Forster speaks with a languid meticulousness, as though nothing fazes him but every word is economical and exact. It’s a similar intense nonchalance which pervades his music. Yet when it comes to his writing, this energy becomes unbelievably focused, precise like a scrutinizing laser beam.

‘I’m not surprised that I have ideas,’ Forster said of his writing process, both sonically and on the page. ‘I guess I’m just surprised sometimes that I can finish them. That I can finish a song or I can finish an article I’ve got to write or finish a story. That can sometimes be surprising because you have to get stuck somewhere.

‘There’s some things that I tend to bang on about more than others. There’s a certain angle that I’ve got, because I’ve made albums and written songs and been in studios and toured that perhaps helps me write what I write, and maybe what I write has a different quality that is fresh.’

It’s a quality which pervades his rock tome The Ten Rules of Rock & Roll, one of the reasons he’s coming to Perth: and hence his appearance at PIAF’S Perth Writers Festival. But he’s also appearing at Beck’s Music Box, playing songs from his last record, The Evangelist. It’s a record he wrote in memory of the passing of his friend and band member Grant McLennan.

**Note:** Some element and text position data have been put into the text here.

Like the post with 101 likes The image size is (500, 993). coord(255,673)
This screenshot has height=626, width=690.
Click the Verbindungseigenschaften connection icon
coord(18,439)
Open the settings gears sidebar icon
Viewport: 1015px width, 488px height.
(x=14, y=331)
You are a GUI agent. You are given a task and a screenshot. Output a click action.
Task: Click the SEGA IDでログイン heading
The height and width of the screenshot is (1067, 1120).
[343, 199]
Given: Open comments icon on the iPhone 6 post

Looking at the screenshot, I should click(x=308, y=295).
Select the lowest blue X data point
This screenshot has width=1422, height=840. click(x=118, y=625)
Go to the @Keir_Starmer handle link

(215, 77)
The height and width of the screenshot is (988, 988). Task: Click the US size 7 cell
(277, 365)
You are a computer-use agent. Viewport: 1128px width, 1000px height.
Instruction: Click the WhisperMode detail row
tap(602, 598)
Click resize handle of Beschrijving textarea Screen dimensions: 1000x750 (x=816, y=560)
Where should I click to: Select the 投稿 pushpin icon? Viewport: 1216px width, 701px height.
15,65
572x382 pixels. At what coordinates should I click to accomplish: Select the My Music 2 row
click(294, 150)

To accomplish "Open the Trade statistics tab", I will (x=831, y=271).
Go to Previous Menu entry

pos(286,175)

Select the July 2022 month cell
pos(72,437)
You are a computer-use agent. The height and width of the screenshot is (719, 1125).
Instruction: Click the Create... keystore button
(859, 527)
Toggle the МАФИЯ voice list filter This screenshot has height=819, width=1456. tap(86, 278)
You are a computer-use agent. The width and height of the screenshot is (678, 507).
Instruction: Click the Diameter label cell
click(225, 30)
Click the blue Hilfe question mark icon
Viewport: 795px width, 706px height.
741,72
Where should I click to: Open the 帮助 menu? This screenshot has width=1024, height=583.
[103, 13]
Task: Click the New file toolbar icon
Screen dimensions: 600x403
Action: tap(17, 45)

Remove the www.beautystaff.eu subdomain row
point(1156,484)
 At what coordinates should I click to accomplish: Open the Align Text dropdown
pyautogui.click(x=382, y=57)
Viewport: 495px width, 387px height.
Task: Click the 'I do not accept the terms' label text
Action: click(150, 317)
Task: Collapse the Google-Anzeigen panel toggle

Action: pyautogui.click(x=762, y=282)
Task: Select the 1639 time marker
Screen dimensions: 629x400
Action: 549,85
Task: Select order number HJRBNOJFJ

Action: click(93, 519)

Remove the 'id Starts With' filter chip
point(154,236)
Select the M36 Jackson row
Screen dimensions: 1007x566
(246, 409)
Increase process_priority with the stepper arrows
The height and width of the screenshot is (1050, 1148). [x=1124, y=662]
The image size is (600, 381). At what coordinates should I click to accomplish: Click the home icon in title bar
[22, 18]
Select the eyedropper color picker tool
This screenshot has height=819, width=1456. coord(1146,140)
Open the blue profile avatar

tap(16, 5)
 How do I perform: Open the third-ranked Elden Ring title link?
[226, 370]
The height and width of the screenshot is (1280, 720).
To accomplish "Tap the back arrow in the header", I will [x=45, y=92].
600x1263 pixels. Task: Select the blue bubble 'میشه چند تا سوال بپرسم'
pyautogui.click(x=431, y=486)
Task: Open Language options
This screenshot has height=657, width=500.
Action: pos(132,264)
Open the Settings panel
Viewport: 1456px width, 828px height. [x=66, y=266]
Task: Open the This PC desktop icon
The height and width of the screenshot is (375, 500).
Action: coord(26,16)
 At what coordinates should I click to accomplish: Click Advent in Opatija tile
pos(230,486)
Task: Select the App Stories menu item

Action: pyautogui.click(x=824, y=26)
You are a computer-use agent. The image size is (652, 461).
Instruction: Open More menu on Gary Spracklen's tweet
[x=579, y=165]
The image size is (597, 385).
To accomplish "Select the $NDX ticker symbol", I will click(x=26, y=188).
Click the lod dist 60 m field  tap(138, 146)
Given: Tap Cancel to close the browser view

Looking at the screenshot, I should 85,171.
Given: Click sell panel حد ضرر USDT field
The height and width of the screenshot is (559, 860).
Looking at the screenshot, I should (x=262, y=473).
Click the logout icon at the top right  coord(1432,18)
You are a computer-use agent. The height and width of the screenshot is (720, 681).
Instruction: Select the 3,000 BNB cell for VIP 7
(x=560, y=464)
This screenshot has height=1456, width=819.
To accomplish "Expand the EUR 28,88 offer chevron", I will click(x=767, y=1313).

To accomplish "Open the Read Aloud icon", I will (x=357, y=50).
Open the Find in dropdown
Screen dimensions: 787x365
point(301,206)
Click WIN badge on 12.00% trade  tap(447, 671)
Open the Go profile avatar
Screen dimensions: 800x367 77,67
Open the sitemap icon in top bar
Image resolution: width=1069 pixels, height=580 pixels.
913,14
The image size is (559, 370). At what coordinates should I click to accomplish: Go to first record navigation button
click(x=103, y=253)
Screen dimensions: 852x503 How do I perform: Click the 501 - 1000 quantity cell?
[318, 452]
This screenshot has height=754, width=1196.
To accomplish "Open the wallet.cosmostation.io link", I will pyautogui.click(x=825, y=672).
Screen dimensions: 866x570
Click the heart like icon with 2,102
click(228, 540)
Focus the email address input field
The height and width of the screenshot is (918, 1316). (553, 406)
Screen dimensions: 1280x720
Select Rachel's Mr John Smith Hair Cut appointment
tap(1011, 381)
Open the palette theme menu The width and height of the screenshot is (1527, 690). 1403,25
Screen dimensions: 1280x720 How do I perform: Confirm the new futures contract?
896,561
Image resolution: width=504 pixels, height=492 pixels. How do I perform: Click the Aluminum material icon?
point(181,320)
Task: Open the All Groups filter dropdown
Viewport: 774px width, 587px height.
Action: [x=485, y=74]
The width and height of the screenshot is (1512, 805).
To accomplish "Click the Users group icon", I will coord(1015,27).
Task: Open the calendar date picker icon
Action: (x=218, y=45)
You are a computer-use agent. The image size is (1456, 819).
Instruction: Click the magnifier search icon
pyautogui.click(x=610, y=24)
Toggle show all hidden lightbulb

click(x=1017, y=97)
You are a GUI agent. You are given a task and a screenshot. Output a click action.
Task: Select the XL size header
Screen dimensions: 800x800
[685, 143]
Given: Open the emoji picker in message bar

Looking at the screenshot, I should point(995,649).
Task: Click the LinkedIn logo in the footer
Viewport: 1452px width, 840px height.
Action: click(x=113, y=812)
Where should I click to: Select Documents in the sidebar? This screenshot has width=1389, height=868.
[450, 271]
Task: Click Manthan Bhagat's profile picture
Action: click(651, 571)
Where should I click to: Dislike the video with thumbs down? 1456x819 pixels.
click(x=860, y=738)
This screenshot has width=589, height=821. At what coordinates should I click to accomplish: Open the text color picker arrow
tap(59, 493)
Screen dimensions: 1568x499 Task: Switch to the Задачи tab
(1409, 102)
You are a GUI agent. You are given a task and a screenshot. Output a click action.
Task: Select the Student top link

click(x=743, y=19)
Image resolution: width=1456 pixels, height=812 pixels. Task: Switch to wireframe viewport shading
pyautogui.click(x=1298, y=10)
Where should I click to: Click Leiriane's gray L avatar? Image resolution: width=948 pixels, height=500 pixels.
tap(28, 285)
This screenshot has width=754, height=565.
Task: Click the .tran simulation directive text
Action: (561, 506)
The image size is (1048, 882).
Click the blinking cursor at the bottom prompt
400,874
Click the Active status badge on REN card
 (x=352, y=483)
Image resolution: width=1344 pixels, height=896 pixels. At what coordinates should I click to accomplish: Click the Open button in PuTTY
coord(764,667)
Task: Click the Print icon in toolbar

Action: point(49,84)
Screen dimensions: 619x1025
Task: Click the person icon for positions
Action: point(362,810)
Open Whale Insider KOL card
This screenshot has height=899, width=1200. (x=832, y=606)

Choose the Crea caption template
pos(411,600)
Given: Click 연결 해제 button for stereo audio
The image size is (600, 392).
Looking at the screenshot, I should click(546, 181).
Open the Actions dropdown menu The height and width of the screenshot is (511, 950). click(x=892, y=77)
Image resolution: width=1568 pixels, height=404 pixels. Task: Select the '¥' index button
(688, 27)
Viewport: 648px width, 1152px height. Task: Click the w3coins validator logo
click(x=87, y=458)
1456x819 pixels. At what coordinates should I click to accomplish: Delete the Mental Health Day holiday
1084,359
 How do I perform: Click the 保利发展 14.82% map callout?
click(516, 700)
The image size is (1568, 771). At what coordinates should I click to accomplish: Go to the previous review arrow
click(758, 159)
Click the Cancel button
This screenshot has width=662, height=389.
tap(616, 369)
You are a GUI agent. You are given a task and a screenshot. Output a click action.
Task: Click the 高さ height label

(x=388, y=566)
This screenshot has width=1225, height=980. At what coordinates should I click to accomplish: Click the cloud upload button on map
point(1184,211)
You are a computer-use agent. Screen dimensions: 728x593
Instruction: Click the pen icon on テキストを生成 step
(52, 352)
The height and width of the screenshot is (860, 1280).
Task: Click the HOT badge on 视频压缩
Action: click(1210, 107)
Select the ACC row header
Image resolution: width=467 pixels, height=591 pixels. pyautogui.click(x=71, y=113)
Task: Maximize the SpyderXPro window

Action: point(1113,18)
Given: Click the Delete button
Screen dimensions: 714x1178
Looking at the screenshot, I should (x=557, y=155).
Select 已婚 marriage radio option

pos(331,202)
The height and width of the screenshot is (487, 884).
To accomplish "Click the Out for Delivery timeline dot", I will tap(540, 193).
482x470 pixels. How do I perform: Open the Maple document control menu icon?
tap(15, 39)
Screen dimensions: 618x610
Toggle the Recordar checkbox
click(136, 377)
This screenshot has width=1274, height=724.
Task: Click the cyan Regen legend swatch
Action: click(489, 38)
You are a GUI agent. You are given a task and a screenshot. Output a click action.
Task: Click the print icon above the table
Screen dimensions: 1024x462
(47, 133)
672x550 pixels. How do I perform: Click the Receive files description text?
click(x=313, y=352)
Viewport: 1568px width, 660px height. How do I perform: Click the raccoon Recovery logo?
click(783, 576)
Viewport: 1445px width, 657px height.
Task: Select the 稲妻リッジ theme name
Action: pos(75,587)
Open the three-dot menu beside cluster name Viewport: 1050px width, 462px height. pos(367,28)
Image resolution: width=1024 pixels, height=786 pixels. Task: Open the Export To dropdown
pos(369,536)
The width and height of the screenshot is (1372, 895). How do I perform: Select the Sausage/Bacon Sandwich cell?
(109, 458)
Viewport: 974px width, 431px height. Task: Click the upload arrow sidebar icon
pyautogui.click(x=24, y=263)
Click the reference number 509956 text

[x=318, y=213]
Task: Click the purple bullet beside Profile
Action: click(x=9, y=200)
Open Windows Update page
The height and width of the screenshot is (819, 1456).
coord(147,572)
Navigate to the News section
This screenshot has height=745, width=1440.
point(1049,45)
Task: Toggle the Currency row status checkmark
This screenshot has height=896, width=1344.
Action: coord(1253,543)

‘It was an album made for a particular moment, because it was made about a year and a half after Grant McLennan, who was a partner of mine, died. He passed away at the age of 48 and so we were Go-Betweens at the time and writing songs for the new album. So the shadow of that is very much on the record; although not all the songs allude to that past. There’s some of his songs on the record. There’s a sense of melancholy on the record, but it’s not too intense. It’s a record I really like.’